In recent years, machine learning R&D and large-scale service development have become more popular. Therefore it is necessary to handle large amounts of data. In order to handle large-scale data efficiently, it is essential to accelerate database systems. We are working on accelerating database systems by obtaining efficient query plans with the following two approaches.
- Using machine learning to capture data and workload characteristics
- Formulating data storage and query as an optimization problem
Data integration is the process of providing the user a unified view of data residing at different databases. Recently, as the amount of generated data has been increasing, the demand for utilizing distributed data as a whole also has been increasing. We are researching efficient transaction management method in the P2P-based data integration architecture, called Dejima.

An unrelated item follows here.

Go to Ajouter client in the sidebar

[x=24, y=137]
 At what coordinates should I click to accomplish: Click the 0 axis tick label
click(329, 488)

We are studying conversation systems, in particular, systems for chit-chats. Our goal is to establish a conversation system with human-level communication skills such that it understands users’ language and emotions and reacts appropriately. We employ various machine learning methods for generating natural responses: neural networks and pre-trained language models. We also work on creating corpora for training conversation systems by two approaches: web-crawling and automatic generation using paraphrasing technologies.
Alignment-based semantic similarity assessment
Paraphrases convey the equivalent information in different expressions. Let’s take a pair of paraphrases: “The discussion heated up.” and “Their debate entered high gear.” as an example. Why we can understand they deliver the same information, even though they use totally different words? How our brains represent these expressions to estimate their semantic relevance? Paraphrases are the key to answer these questions. Paraphrases are also useful resources for applications that need to understand users’ saying, such as question answering and conversational agents. We are working on analysis of linguistic phenomena on paraphrases, as well as technologies to detect paraphrases. For more details, please visit our project web site.
Language Learning Support
We are developing assistive technologies for English education. Data-Driven Learning (DDL) is a trend in language education where students autonomously learn how a term and phrase is typically used through observing its use in various contexts. We are developing technologies to support DDL in collaboration with language education experts, for example, automatic assessment of sentence difficulty levels and automatic paraphrasing to control difficulty levels.
Thanks to SNS, people have been more connected with each other than ever before, and many devices are likewise connected with each other via IoT technology. Graph data can represent these connections, so graph analysis attracts considerable attention. The goal of graph mining is to discover valuable insights from graph data. For example, clustering identifies groups where people (or devices) behave similarly. Another example is link prediction, which finds pairs of people (or devices) that are likely to connect with each other. These analytics are used for recommendation systems, marketing, and more, and so are employed in a wide variety of applications. We aim to develop efficient, effective graph mining methods.
Patent Evaluating AI System
The number of registered patents in the world exceeds 10 million, and the number of patent applications per year exceeds 3 million. Thus, the burden of patent search on companies is increasing because of increasing of patents. In addition, the number of patent applications per year in China is much increasing and it is at the top of the world. The globalization of intellectual property rights is progressing, so it becomes more difficult to execute comprehensive patent search. In this research, we aim to develop a system for semi-automatic and highly accurate patent retrieval while utilizing the success of recent machine learning with neural network and incorporating big data analysis methods such as graph matching and clustering.
Exploratory Data Analysis
The exploratory data analysis is a technique for discovering characteristic data that largely differ from ordinary data, such as from purchase data and astronomical observation data. For example, we utilize important observations by discovering characteristic from the aspect of specific region or season. In particular, in collaboration with National Astronomical Observatory of Japan (NAOJ), we are working on the technology of outlier detection and imputation by learning normal patterns so that we aim to discover intrinsic variables whose brightness and position change in a short period of time.
Attribute Graph Clustering
We daily search routes from car navigation systems and smart phones. We propose new and useful types of route search that cannot be searched with existing services. In particular, we focus on actual attributes of data (e.g., category and text) and around information, for example we investigate routes with matching other attributes or integrating parking status. Besides this, we propose efficient algorithms of existing searches and implement services cooperating with local governments.
Spatio-temporal Data Mining
Local governments recently deploy many sensors in cities such as temperature, sound, traffic volume, and air pollution, and the sensors generate a large amount of data. We analyze the big data and obtain beneficial knowledges “temperature and traffic volume increase at the same time,” and “with increasing noise, air pollution also increases”. Our goal is to propose new techniques that find non-trivial knowledges.